The Protective Effects and Underlying Mechanisms of a New Synthetic Derivative of Caffeic Acid on Cardiomyocytes under Oxidative Stress

Autor: Mong-Han Li, 李孟翰
Rok vydání: 2014
Druh dokumentu: 學位論文 ; thesis
Popis: 102
Background: Ischemic heart disease is one of the most prevalent cardiovascular problems in the world. Once ischemia occurs, restoration of blood flow as soon as possible is necessary for minimizing the damage to the least. However, reperfusion injury may even lead to more horrible outcome to the heart. As far, there is still no guideline for treatment of reperfusion injury.
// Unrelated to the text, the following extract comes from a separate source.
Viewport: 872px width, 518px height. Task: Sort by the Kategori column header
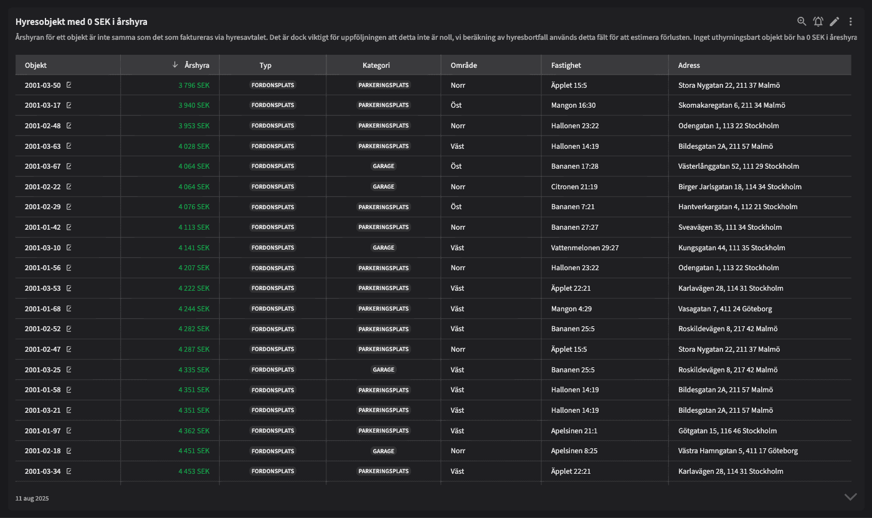(376, 65)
Caffeic acid is recognized as a good antioxidant and proved beneficial for cardioprotection by previous works. In this study, we try to figure out whether a synthetic caffeic acid derivative, compound 36-12, has cardioprotective effects under oxidative stress, and investigate the underlying mechanisms as well. Methods and Results: In this study, 50 μM H2O2 was used to induce oxidative stress in H9c2 cell line to mimic myocardial reperfusion injury. Firstly, we examined the protective effect of compound 36-12 by MTT assay, and compared it with NAC, a well-known antioxidant. Secondly, we measured intracellular ROS level by fluorescent probes to observe antioxidant activity of the drug. Besides, we also used different protein inhibitors to block signaling pathways which make contribution to cardioprotection, and then observed whether the protective effects of compound 36-12 was influenced by doing so. Lastly, activation extents of these proteins at different time points under oxidative stress were shown by Western blotting. Results showed that 3 μM compound 36-12 not only enhanced cell viability but also reduced intracellular ROS level under oxidative stress significantly. This protective effect was comparable to 50 μM NAC. Then, we found that the protective effect of compound 36-12 was totally abolished by STAT3 inhibition, and its ROS scavenging activity was attenuated as well. On the other hand, JAK2 inhibition could enhance cell viability and lower intracellular ROS level under oxidative stress. The results by Western blotting showed that compound 36-12 provoked STAT3 and AMPK phosphorylation obviously. At the same time, however, it also diminished the phosphorylation extent of ERK, as well as H2O2-induced phosphorylation of eNOS and JAK2. Conclusion: Compound 36-12 shows marvelously cardioprotective and ROS scavenging effects under oxidative stress, which have something to do with activation of STAT3 and inhibition of JAK2. Besides, the phosphorylation of STAT3 induced by compound 36-12, is through a JAK2-independent mechanism.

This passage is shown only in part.